▸ Job: Rewrite everything from the line containing "Task: Show the" down to the end of the data as a numbered list with no blank lines. Leave the pictures out.

▸ Input material:
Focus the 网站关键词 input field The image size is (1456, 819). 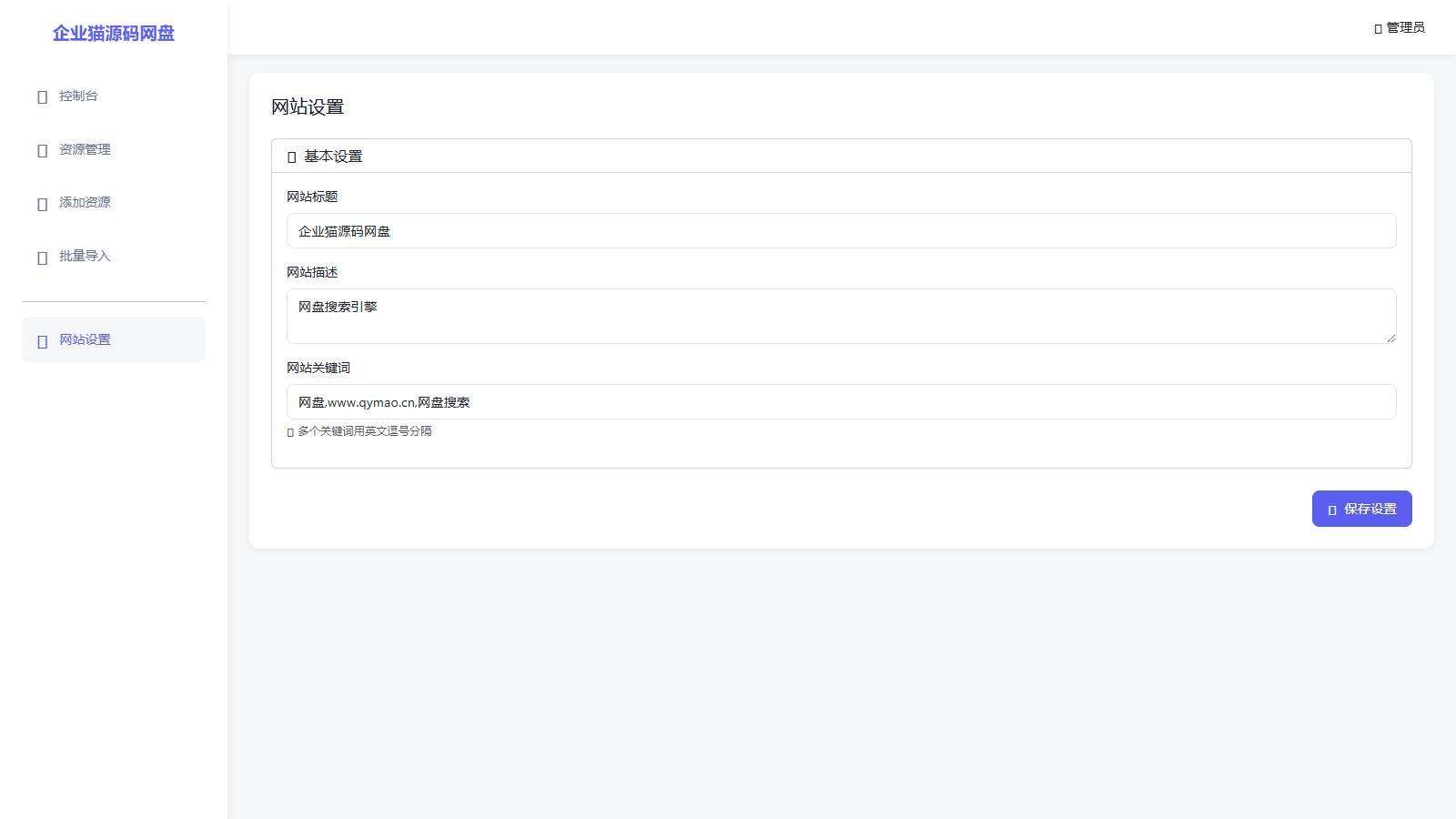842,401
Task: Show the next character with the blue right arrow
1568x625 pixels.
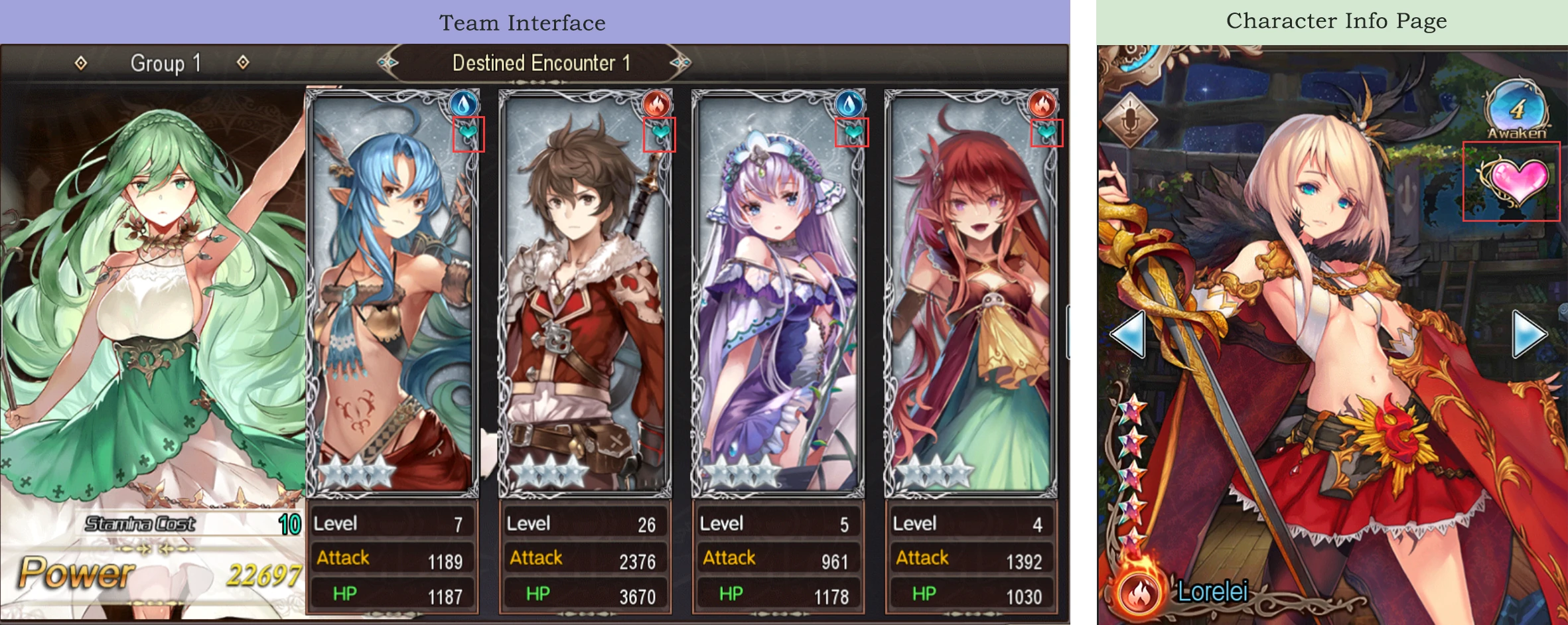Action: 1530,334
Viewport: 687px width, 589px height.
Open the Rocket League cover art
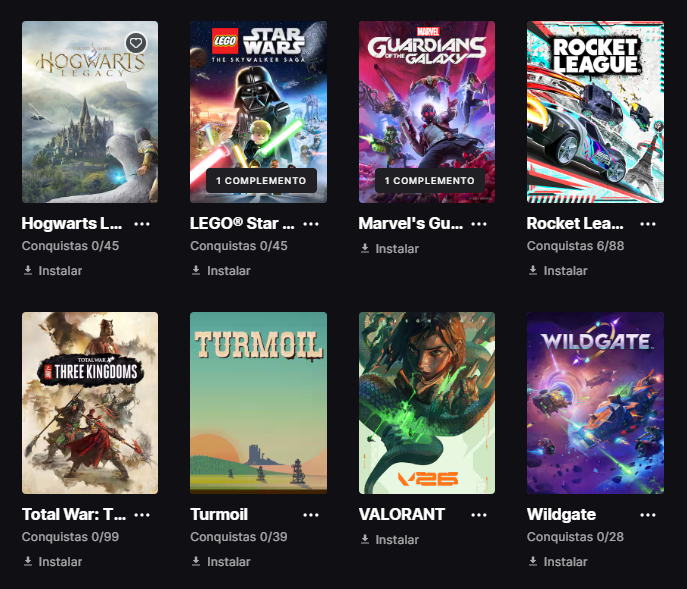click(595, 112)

▸ Solution to the problem:
1. Task: Show the next character with the blue right arrow
2. 1568x625 pixels.
3. Action: 1530,334
4. Viewport: 687px width, 589px height.
5. Open the Rocket League cover art
6. click(595, 112)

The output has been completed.